Вечером снова вызывает, но уже к себе в кабинет. Я удивился, прихожу, спрашиваю: что, мол, тоже заболел? Он молча протягивает мне ордер на арест. Тут же заходит конвой — и в тюрьму меня. Назавтра сам вызвал на допрос, говорит: «Нам извес¬но, что вы систематически отравляли людей, которые приходили в больницу лечиться. Как и чем вы их отравляли? Сколько людей погубили?», Смотрю на него, ничего не понимаю. Потом он потребовал, чтобы перечислил своих друзей. Я стал называть имена и его назвал. Туг он кулаком по столу ударил, закричал, чтоб я забыл его фамилию навсегда, иначе пообещал отправить меня на удобрения. Потом спрашивает: от кого получал задания? Говорю: никаких заданий не получал, только лечил больных, вы это сами хорошо знаете. Он не слушает и все пишет. Потом дал протокол на подпись». Врач категорически отказался от подписи, но через несколько дней, сломленный пытками, подписал...

### Имеющиеся данные
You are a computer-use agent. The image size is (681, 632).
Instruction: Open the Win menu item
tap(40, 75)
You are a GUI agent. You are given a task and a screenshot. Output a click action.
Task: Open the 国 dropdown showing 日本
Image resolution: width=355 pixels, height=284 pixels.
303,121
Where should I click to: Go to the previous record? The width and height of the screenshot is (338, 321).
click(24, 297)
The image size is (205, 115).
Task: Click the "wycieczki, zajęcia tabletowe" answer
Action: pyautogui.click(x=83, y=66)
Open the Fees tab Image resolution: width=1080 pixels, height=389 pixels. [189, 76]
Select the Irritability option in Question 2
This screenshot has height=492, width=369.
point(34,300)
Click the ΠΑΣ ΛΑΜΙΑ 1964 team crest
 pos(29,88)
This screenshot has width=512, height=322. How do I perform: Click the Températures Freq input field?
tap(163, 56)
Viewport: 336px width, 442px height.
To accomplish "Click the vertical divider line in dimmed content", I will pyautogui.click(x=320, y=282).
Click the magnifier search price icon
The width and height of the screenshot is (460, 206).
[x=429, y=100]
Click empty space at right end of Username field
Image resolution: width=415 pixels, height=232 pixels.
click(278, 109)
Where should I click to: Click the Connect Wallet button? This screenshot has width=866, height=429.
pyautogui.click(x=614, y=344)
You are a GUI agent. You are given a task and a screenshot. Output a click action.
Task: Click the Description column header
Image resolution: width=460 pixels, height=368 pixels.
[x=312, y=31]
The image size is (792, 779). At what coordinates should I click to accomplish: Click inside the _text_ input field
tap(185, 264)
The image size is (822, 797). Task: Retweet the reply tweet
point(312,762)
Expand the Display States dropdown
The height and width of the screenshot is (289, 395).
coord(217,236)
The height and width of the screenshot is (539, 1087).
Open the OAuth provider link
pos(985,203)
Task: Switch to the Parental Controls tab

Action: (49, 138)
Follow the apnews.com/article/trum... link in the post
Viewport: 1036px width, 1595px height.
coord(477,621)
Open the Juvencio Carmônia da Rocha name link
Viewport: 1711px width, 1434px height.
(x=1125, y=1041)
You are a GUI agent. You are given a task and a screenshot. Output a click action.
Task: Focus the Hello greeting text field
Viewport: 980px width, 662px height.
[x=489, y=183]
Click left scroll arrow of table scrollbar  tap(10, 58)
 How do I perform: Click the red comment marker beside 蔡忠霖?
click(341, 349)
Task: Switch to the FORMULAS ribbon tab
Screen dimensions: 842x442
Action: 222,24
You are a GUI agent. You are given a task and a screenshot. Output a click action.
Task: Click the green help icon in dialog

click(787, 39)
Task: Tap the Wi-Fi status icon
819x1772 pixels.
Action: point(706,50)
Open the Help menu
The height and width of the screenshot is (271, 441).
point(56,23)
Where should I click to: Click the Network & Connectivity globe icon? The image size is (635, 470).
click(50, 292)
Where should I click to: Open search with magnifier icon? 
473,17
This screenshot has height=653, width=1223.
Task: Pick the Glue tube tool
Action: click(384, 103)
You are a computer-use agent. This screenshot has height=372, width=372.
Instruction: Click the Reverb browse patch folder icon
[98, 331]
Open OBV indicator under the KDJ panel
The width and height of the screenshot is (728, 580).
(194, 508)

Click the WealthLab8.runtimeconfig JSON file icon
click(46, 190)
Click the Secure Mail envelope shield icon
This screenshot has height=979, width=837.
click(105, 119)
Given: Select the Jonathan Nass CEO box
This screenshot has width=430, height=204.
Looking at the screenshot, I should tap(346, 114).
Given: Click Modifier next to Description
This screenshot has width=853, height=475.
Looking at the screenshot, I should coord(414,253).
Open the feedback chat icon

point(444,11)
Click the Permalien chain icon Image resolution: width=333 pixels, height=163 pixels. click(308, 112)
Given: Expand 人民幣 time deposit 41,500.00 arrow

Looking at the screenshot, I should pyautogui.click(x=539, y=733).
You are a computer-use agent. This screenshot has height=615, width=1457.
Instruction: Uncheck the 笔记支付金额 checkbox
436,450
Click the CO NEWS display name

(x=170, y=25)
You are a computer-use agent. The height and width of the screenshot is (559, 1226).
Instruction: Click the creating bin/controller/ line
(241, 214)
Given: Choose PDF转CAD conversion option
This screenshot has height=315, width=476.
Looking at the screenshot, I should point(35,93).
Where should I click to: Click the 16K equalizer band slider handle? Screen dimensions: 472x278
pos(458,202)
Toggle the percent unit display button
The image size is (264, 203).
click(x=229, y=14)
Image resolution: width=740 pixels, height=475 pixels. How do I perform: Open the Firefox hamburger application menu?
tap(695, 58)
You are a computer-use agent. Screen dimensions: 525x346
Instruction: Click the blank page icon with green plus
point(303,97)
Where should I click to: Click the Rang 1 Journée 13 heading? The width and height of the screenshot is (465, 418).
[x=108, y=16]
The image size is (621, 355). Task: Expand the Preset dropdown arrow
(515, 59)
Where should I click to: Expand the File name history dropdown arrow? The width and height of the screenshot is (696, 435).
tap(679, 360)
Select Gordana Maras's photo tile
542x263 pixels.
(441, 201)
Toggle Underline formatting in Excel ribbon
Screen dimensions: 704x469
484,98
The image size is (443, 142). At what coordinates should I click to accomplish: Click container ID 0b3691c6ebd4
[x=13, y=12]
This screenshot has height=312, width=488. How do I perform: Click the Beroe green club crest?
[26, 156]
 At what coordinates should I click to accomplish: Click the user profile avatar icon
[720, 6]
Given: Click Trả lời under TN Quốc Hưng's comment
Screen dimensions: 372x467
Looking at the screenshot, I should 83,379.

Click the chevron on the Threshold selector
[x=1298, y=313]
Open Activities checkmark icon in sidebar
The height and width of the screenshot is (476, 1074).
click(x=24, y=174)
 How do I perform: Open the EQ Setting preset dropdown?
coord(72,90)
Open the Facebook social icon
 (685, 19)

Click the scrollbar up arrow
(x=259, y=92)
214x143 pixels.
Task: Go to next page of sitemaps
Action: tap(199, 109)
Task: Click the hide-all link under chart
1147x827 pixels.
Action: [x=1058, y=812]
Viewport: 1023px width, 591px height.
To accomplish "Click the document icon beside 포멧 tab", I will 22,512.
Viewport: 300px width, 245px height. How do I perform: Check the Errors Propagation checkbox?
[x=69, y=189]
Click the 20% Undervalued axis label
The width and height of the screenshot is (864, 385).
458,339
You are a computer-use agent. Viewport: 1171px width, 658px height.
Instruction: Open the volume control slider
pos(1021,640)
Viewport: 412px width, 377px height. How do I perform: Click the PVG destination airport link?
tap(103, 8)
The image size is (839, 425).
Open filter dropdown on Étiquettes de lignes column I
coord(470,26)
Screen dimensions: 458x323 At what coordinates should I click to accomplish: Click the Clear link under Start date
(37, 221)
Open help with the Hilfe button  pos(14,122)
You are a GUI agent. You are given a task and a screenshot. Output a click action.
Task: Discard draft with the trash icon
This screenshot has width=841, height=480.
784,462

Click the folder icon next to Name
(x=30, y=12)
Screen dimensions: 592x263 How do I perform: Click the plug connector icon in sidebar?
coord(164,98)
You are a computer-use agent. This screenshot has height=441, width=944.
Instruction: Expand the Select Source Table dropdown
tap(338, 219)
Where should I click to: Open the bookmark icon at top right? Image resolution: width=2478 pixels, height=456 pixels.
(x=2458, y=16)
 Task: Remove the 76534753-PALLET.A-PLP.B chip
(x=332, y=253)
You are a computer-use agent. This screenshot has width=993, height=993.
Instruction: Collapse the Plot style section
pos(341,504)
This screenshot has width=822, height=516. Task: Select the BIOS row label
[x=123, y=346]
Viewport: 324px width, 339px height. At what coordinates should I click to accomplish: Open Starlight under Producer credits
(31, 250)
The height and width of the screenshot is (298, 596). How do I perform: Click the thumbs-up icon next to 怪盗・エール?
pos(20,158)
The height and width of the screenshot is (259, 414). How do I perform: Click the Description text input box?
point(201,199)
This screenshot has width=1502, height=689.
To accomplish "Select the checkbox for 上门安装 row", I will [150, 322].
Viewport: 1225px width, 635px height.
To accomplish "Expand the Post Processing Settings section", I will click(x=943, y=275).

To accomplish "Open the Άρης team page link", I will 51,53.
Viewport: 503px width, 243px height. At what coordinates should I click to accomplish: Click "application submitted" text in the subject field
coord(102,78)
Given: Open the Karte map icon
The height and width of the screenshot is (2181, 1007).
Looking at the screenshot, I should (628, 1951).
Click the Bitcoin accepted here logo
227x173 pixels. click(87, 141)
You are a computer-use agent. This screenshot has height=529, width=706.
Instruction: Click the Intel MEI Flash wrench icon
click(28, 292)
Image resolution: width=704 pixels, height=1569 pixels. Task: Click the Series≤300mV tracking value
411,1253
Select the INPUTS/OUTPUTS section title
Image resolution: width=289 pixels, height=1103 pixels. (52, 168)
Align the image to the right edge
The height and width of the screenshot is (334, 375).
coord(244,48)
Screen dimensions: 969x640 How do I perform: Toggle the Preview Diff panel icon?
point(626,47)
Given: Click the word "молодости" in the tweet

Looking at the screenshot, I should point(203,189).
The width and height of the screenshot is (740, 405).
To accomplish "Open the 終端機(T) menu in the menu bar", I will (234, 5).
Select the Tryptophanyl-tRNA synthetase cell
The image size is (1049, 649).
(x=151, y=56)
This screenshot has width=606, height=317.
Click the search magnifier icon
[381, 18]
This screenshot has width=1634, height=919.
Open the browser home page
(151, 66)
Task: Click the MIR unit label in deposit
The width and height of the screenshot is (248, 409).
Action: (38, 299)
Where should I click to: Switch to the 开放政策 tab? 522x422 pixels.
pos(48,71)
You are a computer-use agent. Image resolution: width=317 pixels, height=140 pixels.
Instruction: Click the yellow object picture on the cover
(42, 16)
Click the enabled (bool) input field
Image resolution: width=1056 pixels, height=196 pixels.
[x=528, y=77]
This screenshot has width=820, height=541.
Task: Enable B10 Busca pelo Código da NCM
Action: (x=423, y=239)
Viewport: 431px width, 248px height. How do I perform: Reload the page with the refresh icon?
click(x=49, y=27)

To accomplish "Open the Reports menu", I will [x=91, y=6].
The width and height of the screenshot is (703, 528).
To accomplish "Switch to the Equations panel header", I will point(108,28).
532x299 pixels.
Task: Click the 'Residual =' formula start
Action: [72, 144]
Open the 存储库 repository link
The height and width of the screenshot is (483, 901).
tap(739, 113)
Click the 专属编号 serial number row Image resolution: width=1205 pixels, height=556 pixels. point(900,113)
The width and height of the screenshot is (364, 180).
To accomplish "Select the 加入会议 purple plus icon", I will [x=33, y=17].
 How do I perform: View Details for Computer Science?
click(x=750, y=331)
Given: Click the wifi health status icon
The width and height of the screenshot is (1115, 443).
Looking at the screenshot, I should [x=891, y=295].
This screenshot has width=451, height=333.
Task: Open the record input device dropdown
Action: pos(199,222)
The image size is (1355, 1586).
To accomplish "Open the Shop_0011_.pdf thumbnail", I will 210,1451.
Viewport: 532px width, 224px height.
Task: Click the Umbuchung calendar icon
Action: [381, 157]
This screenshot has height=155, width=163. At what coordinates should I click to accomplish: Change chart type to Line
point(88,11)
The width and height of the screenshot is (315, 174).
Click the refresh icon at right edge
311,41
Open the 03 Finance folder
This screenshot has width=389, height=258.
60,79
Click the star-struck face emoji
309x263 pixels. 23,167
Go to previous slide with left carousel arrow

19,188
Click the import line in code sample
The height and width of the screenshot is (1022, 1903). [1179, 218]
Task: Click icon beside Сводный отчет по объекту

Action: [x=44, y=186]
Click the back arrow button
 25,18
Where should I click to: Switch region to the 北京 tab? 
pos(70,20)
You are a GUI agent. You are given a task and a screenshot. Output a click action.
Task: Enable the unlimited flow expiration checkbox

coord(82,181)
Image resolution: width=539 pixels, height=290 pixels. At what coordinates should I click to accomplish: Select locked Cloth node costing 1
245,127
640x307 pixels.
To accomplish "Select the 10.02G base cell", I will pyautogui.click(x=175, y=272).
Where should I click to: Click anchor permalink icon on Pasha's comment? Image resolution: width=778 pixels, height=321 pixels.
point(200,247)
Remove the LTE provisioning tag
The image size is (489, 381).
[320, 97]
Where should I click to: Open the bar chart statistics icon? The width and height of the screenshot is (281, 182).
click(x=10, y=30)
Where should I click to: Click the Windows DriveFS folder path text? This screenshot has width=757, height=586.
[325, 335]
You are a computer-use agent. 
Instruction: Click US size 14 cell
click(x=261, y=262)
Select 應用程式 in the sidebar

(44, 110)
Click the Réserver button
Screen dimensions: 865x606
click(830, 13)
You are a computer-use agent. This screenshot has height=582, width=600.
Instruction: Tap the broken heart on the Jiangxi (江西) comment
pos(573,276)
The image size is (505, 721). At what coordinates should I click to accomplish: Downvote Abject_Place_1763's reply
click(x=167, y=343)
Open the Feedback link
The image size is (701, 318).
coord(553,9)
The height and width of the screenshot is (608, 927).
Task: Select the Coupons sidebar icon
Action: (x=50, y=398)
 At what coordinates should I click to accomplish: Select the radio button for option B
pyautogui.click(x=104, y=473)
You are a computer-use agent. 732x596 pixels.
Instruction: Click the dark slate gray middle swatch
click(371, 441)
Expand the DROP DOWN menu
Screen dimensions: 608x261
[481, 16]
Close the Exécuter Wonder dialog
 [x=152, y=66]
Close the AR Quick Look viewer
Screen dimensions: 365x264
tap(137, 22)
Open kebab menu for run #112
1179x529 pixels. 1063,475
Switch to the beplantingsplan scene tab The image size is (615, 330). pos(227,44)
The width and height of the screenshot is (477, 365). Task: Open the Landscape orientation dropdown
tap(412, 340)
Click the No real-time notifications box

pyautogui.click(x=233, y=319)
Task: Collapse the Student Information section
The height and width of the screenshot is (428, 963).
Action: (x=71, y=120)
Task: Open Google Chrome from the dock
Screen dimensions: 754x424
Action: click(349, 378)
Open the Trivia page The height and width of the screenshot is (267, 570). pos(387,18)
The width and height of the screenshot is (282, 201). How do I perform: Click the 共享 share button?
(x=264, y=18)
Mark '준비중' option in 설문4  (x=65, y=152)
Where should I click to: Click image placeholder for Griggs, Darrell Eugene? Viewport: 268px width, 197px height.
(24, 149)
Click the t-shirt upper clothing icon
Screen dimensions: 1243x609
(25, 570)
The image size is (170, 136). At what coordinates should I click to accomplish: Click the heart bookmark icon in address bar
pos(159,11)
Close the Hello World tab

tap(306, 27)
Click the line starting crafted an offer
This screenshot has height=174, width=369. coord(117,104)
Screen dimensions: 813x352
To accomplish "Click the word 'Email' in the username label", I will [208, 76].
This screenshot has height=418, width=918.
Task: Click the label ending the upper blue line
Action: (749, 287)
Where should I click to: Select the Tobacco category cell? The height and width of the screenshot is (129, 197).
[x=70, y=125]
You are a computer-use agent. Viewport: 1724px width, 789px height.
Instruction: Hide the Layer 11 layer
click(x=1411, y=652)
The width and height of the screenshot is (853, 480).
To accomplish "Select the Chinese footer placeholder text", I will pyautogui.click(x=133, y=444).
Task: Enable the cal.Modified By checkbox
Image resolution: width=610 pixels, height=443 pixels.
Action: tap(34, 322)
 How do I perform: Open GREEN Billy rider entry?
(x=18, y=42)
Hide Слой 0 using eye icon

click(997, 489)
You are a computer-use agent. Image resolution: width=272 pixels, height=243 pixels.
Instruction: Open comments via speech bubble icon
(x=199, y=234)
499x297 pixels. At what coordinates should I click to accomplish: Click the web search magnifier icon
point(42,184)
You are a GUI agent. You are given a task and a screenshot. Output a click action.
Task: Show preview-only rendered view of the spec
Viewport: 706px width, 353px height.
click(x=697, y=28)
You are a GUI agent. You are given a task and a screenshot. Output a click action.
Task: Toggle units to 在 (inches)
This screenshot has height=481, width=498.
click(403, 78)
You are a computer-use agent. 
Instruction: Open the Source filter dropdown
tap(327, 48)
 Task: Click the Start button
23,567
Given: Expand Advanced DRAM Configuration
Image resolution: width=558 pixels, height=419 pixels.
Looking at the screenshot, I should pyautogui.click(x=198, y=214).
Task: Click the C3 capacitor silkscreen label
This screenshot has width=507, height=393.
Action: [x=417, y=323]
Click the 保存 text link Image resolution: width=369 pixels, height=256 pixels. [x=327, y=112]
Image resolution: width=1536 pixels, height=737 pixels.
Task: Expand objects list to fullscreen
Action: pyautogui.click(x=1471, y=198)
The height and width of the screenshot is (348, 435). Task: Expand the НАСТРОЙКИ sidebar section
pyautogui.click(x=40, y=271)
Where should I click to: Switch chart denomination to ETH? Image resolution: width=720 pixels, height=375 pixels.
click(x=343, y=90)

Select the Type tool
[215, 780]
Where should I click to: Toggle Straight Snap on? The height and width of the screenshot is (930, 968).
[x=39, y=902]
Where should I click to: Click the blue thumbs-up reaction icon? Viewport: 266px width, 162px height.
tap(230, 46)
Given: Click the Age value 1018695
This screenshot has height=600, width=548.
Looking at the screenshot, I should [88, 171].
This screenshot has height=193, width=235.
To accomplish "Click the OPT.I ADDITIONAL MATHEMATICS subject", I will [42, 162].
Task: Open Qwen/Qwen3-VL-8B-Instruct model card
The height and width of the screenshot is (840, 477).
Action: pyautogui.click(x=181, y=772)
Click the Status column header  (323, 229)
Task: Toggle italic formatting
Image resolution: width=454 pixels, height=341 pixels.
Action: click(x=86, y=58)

### Что сделать
Как в отрывке об аресте врача он в итоге поступил с протоколом допроса? Записи здесь никакой роли не играют.

### Решение
Сначала врач категорически отказался его подписывать, но через несколько дней, сломленный пытками, подписал.